## WHAT THE EXERCISE ASKS
Could you continue the excerpt about deer blind work and garden cleanup, picking up right after its final sentence?

## GIVEN PASSAGE
◇ ◇ ◇ ◇

West or downhill side of the new deer blind.
East or uphill side of the new deer blind.


View from Cedar East Woods Deer Blind starting
north and rotating 360 degrees, counterclockwise.
  • Saturday, 10/29: Garden Plant Cleanup & Final Deer Blind Work
    • Mom sent some text messages. She's in Glasgow, MT, visiting Hank for the weekend. Her hip is doing better. She notices a marked improvement over the way her hip was prior to her surgery. "I should not have waited as long as I did," she texted.
    • I sharpened the mower blade.
    • Mary cleaned out corn and tomato plants from the south side of the far garden. "That was an awful job," she said. Mary told me it's the least favorite garden job that she performs yearly.
    • I marked the trails to the Cedar East Woods Deer Blind and to Bobcat Deer Blind with reflective tacks.
    • I also nipped a few woody shrubs on the path to Bobcat Deer Blind. Then, I wired 3 pieces of hog fencing to better hide my presence in that deer hunting location. It's a proven spot that I've used ever since we moved here in 2009.

◇ ◇ ◇ ◇

(Entries drawn from a collection)
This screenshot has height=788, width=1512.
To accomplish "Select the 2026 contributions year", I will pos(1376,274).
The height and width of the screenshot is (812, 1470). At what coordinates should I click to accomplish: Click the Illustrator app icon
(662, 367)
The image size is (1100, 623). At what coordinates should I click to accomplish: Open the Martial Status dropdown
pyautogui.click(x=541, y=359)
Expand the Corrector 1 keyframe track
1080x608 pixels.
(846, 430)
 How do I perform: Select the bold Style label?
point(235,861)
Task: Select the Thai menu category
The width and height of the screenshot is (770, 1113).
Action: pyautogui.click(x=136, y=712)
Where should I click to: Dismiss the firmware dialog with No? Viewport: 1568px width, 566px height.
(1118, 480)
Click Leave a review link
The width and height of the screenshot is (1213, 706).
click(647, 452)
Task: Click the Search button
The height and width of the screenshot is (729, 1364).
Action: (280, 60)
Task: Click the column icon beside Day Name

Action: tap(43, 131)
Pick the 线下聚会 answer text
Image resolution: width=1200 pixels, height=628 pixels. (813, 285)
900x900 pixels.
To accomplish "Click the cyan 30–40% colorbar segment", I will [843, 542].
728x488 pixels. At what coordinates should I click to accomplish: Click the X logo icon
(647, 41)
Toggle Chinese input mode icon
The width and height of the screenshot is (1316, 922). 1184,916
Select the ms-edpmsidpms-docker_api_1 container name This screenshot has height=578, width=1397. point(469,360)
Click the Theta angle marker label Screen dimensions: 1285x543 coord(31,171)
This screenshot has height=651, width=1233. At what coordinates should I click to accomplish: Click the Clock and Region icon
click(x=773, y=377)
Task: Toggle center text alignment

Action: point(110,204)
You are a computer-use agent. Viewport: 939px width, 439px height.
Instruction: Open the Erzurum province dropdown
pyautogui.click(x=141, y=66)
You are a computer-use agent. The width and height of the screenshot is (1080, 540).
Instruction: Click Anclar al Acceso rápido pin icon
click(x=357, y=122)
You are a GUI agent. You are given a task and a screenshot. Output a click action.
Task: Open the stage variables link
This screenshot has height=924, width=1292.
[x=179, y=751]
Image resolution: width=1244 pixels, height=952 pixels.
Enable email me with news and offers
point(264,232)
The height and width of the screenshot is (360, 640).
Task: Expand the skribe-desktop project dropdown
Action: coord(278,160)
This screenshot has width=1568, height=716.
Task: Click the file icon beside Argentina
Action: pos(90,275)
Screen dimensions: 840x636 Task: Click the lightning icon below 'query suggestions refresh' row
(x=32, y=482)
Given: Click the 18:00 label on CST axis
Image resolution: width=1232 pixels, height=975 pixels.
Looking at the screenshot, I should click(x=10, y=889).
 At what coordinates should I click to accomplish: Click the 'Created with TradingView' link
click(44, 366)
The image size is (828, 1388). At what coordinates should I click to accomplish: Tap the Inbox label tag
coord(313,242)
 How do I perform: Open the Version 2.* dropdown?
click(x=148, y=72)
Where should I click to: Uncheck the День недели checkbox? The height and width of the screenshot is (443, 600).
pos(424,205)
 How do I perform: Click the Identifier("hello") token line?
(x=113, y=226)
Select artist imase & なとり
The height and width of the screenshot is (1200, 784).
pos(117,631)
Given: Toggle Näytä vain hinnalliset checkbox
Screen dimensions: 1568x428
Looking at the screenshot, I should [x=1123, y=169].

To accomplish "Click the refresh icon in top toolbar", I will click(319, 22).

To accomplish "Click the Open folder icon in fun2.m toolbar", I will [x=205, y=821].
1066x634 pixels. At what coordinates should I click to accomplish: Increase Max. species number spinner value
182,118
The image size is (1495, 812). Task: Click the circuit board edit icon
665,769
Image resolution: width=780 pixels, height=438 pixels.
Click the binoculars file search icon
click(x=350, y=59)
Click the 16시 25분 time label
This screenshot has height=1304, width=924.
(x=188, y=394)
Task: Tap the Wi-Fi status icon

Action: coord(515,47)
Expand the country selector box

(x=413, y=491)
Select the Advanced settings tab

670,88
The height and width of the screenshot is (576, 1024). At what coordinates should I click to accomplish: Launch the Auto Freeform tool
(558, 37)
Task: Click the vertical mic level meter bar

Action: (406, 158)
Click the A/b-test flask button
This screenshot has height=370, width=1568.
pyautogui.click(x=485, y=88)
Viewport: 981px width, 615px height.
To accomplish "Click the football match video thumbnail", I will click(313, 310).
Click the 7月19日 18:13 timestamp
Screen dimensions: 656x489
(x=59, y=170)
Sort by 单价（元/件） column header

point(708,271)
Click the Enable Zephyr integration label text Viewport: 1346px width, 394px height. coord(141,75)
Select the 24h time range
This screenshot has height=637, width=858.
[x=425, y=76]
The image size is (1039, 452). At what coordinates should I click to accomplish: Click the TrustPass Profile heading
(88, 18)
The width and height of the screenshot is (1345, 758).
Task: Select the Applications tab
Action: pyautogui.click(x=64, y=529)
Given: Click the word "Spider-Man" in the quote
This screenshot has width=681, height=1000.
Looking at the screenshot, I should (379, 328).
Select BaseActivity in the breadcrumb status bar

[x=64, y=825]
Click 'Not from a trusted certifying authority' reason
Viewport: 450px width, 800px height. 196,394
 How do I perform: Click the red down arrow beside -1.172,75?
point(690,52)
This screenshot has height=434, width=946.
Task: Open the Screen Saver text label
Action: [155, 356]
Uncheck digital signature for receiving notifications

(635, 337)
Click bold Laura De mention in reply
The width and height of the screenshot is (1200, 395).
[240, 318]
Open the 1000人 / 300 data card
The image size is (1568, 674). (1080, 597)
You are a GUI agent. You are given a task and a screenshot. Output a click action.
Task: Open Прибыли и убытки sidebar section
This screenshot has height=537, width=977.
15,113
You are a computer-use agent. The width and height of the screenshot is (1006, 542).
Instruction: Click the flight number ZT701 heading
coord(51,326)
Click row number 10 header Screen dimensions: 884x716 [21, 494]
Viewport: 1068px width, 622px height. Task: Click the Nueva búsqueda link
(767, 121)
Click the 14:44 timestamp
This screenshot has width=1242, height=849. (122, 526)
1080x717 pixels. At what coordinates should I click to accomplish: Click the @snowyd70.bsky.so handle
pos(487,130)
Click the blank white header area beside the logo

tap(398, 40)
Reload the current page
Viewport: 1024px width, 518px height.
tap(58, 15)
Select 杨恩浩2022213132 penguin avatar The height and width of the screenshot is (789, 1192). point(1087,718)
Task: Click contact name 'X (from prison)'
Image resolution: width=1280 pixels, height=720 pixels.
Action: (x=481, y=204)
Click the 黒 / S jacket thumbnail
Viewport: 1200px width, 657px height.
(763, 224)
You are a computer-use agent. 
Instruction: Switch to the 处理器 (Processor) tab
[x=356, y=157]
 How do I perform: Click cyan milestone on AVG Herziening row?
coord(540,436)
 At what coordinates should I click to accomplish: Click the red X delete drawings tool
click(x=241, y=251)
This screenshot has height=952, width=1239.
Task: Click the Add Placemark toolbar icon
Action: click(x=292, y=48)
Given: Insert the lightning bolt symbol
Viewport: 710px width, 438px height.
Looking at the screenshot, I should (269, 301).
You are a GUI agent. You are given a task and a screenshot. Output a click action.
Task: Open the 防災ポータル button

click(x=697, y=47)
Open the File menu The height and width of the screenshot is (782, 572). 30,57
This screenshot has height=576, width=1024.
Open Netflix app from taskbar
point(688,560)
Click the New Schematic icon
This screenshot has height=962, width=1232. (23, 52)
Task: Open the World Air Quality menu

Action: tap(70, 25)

◇ ◇ ◇ ◇

## SOLVED EXERCISE
    • This weekend is the first youth firearms deer hunting season. Hunters must be age 6 to 15. Mary ran into Zelma and Ansel Marquette while getting the mail. They were visiting their grandson, who is hunting on Ansel's land, which is adjacent to our SW property line. Ansel, who is 90, told Mary he doesn't hunt anymore. He owns property south of us, too, and told Mary several pears are under a tree at that location that we could have, if we wanted. Near sundown, we heard one shot from that SW location. It's the only shot we heard all day.
    • Mary heard the song of a white-throated sparrow. She said it's known at the Peabody bird, because it says, "Peabody, Peabody." She usually only hears them sing in the early spring, before they head north.
    • Mary and I picked persimmons and pecans. The numbers are dwindling. Squirrels are now hitting bad pecans nuts. We think wild nuts number are really low. It will be a tough winter for squirrels.